La chiesa della Chiesa Conversione di San Paolo, in provincia di Brescia, era gremita per l’ultimo saluto a Evaristo Beccalossi, storico fantasista di Inter e Brescia, scomparso nella notte tra martedì e mercoledì alla Fondazione Poliambulanza.

Più di un migliaio di persone, anche all’esterno della chiesa, hanno partecipato alle esequie per rendere omaggio al “Becca”, calciatore estroso e amatissimo, capace di incantare con il pallone tra i piedi grazie alla sua tecnica e alla sua fantasia.

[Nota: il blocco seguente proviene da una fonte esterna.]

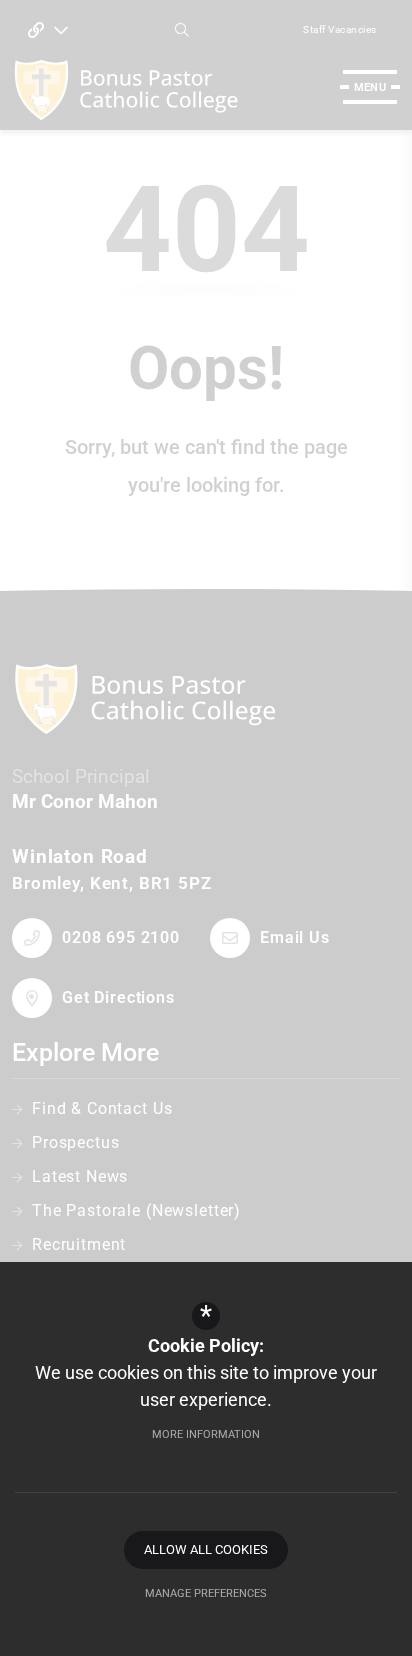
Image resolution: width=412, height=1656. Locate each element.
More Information (206, 1434)
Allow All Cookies (206, 1549)
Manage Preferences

Accanto al feretro sul quale giacevano le maglie dell’Inter (la numero 10) e quella dell’Union Brescia, la moglie Daniela e la figlia Nagaja hanno accolto amici, autorità e numerosi volti del mondo del calcio arrivati a Brescia per salutare un compagno e un amico.

Tra gli altri presente una folta delegazione dell’Inter con Javer Zanetti, Piero Ausilio, Pio Esposito e Francesco Toldo. Tra i banchi ecco alcuni ex compagni di squadra in nerazzurro: Carlo Muraro, Giuseppe Pasinato, Lele Oriali. Presenti gli allenatori Stefano vecchi e l’ex ct della Nazionale italiana Cesare Prandelli.

Dopo il continuo pellegrinaggio alla camera ardente, anche nel giorno dei funerali ex compagni e tifosi hanno voluto stringersi attorno alla famiglia nel ricordo di Evaristo Beccalossi. Tanti gli applausi, specialmente da chi, sciarpa al collo, per anni lo ha tifato dai gradoni di San Siro. Omaggio della Curva Nord dell’Inter e dell’Ac Milan con un gonfalone.

Non poteva mancare una delegazione dell’Union Brescia con il tecnico Eugenio Corini in testa. Per la squadra biancazzurra presente capitan Balestrero. Tra i vip in prima fila gli amici cantanti Enrico Ruggeri e Max Pezzali, il comico Paolo Rossi e tanta tantissima gente comune venuta a salutare il suo numero 10.

Nella sua omelia Don Marco Mori ha voluto ricordare Beccalossi ed un coro di San Siro: “Evaristo…Evaristo: non ti ferma nemmeno Cristo”.

“Evaristo, ora Dio ti accoglie e ti da la gioie e la leggerezza che avevi. Era un bravo, ha mantenuto la genialità e la genuinità del vero bresciano. Era uno di noi. Da interista spero che lo scudetto 21 sia dedicato a lui”.